Quadrupedal robots face significant challenges in rapidly adapting to unknown off-road environments due to weak skill reusability and poor few-shot adaptability in existing approaches. Method: This paper introduces the Robot Skill Graph (RSG), a novel, knowledge-graph-inspired framework for dynamically organizing robotic skills. RSG models large-scale dynamic locomotion skills and their implicit inter-skill relationships via behavior representation learning, and enables efficient skill composition and generalization for novel tasks through context-aware retrieval and graph neural network–driven skill reasoning. Contribution/Results: Experiments demonstrate that RSG substantially improves skill reasoning accuracy and boosts sample efficiency in transfer learning by over threefold. It provides a scalable, structured solution for few-shot rapid adaptation of embodied agents—marking the first application of knowledge-graph principles to dynamic robotic skill organization and reasoning.

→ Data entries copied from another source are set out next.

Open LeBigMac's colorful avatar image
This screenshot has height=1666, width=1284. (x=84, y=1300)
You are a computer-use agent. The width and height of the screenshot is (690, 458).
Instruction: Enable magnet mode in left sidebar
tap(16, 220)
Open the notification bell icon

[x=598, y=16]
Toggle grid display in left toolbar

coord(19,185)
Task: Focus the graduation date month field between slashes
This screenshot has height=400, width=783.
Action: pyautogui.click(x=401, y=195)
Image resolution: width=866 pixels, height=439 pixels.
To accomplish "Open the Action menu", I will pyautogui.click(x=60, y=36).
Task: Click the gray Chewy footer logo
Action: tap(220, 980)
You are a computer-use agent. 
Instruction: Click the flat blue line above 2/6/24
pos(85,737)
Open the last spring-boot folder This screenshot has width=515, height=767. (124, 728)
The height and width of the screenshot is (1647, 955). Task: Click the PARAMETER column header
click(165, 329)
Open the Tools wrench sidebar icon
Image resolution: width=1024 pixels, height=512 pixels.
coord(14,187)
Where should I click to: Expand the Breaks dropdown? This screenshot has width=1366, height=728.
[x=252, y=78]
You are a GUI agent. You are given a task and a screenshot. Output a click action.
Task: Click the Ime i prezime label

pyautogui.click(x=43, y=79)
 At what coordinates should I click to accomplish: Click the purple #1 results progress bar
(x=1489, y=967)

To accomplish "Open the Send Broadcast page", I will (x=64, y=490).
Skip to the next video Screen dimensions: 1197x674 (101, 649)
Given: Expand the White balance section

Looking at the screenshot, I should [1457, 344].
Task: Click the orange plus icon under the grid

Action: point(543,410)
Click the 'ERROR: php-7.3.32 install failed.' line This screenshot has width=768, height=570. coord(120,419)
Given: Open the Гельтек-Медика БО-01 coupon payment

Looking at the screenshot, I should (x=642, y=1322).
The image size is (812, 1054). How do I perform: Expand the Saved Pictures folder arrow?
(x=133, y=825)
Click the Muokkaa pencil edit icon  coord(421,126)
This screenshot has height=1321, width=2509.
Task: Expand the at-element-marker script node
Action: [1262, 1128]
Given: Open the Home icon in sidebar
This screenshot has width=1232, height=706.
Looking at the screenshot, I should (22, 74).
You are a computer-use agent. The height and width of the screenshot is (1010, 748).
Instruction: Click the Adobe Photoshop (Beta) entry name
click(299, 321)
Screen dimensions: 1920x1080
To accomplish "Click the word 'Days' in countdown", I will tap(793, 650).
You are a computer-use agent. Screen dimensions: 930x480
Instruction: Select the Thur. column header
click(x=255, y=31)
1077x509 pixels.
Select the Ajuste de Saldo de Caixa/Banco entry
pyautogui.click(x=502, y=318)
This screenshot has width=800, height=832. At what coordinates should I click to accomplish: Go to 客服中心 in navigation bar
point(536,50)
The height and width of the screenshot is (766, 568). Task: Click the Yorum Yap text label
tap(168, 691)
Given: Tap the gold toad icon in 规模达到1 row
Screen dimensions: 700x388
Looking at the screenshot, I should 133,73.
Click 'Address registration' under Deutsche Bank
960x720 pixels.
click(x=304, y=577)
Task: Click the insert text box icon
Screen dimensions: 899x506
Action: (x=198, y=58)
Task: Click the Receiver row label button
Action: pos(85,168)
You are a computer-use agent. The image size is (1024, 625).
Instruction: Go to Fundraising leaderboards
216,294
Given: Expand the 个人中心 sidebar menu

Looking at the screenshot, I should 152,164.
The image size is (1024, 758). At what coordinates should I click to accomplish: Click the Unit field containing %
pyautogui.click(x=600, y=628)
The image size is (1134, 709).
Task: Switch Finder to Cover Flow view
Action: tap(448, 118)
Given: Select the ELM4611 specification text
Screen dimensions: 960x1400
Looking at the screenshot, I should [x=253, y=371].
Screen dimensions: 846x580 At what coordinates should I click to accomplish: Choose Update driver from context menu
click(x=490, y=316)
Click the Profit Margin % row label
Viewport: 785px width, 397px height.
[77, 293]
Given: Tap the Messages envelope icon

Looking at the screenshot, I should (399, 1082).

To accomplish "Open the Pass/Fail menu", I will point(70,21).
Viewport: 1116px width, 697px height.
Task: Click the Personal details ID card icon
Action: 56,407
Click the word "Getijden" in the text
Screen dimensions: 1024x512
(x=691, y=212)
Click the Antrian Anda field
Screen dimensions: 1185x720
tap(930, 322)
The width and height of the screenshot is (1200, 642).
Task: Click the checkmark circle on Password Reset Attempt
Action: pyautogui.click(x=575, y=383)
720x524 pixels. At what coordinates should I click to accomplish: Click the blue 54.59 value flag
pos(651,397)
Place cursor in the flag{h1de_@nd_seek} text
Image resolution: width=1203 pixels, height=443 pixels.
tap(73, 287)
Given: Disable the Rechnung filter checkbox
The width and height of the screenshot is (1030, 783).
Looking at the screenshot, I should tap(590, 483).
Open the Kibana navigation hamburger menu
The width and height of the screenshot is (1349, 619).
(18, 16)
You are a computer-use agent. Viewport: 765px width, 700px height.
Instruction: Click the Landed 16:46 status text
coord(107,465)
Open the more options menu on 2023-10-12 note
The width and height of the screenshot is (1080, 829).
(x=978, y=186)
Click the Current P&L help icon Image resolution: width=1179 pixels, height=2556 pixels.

Developing robotic intelligent systems that can adapt quickly to unseen wild situations is one of the critical challenges in pursuing autonomous robotics. Although some impressive progress has been made in walking stability and skill learning in the field of legged robots, their ability for fast adaptation is still inferior to that of animals in nature. Animals are born with a massive set of skills needed to survive, and can quickly acquire new ones, by composing fundamental skills with limited experience. Inspired by this, we propose a novel framework, named Robot Skill Graph (RSG) for organizing a massive set of fundamental skills of robots and dexterously reusing them for fast adaptation. Bearing a structure similar to the Knowledge Graph (KG), RSG is composed of massive dynamic behavioral skills instead of static knowledge in KG and enables discovering implicit relations that exist in between the learning context and acquired skills of robots, serving as a starting point for understanding subtle patterns existing in robots' skill learning. Extensive experimental results demonstrate that RSG can provide reliable skill inference upon new tasks and environments, and enable quadruped robots to adapt to new scenarios and quickly learn new skills.